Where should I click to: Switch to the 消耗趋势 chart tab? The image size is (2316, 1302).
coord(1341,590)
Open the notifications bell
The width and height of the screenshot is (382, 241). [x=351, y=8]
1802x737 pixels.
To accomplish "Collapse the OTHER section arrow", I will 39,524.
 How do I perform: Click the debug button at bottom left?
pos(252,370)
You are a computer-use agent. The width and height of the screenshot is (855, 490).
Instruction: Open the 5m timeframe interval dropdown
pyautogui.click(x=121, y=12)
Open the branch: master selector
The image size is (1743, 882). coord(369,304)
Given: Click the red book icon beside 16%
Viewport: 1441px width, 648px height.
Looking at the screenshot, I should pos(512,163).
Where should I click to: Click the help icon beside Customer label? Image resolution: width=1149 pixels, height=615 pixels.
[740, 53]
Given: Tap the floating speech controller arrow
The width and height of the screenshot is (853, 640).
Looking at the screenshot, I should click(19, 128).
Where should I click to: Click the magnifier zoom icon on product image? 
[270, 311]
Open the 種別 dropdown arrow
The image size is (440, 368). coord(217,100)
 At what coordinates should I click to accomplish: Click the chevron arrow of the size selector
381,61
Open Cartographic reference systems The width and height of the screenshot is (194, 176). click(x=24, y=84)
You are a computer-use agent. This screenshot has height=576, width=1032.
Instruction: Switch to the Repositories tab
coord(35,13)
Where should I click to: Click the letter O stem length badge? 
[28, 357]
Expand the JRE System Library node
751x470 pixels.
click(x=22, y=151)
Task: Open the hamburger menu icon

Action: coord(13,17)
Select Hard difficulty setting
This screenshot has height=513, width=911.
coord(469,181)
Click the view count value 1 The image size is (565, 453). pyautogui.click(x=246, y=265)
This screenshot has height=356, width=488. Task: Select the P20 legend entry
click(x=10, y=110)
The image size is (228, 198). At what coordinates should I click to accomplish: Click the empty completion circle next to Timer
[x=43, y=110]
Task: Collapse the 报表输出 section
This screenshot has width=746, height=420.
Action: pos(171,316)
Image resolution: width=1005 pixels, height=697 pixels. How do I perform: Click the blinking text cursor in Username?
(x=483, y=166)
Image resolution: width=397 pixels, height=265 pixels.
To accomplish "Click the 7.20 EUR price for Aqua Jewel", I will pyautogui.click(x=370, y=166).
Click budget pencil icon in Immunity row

Task brief:
Print each of the rows above character for character, changing nothing.

Reply to the exercise:
Where should I click to: Switch to the 消耗趋势 chart tab? The image size is (2316, 1302).
coord(1341,590)
Open the notifications bell
The width and height of the screenshot is (382, 241). [x=351, y=8]
1802x737 pixels.
To accomplish "Collapse the OTHER section arrow", I will 39,524.
 How do I perform: Click the debug button at bottom left?
pos(252,370)
You are a computer-use agent. The width and height of the screenshot is (855, 490).
Instruction: Open the 5m timeframe interval dropdown
pyautogui.click(x=121, y=12)
Open the branch: master selector
The image size is (1743, 882). coord(369,304)
Given: Click the red book icon beside 16%
Viewport: 1441px width, 648px height.
Looking at the screenshot, I should pos(512,163).
Where should I click to: Click the help icon beside Customer label? Image resolution: width=1149 pixels, height=615 pixels.
[740, 53]
Given: Tap the floating speech controller arrow
The width and height of the screenshot is (853, 640).
Looking at the screenshot, I should click(19, 128).
Where should I click to: Click the magnifier zoom icon on product image? 
[270, 311]
Open the 種別 dropdown arrow
The image size is (440, 368). coord(217,100)
 At what coordinates should I click to accomplish: Click the chevron arrow of the size selector
381,61
Open Cartographic reference systems The width and height of the screenshot is (194, 176). click(x=24, y=84)
You are a computer-use agent. This screenshot has height=576, width=1032.
Instruction: Switch to the Repositories tab
coord(35,13)
Where should I click to: Click the letter O stem length badge? 
[28, 357]
Expand the JRE System Library node
751x470 pixels.
click(x=22, y=151)
Task: Open the hamburger menu icon

Action: coord(13,17)
Select Hard difficulty setting
This screenshot has height=513, width=911.
coord(469,181)
Click the view count value 1 The image size is (565, 453). pyautogui.click(x=246, y=265)
This screenshot has height=356, width=488. Task: Select the P20 legend entry
click(x=10, y=110)
The image size is (228, 198). At what coordinates should I click to accomplish: Click the empty completion circle next to Timer
[x=43, y=110]
Task: Collapse the 报表输出 section
This screenshot has width=746, height=420.
Action: pos(171,316)
Image resolution: width=1005 pixels, height=697 pixels. How do I perform: Click the blinking text cursor in Username?
(x=483, y=166)
Image resolution: width=397 pixels, height=265 pixels.
To accomplish "Click the 7.20 EUR price for Aqua Jewel", I will pyautogui.click(x=370, y=166).
Click budget pencil icon in Immunity row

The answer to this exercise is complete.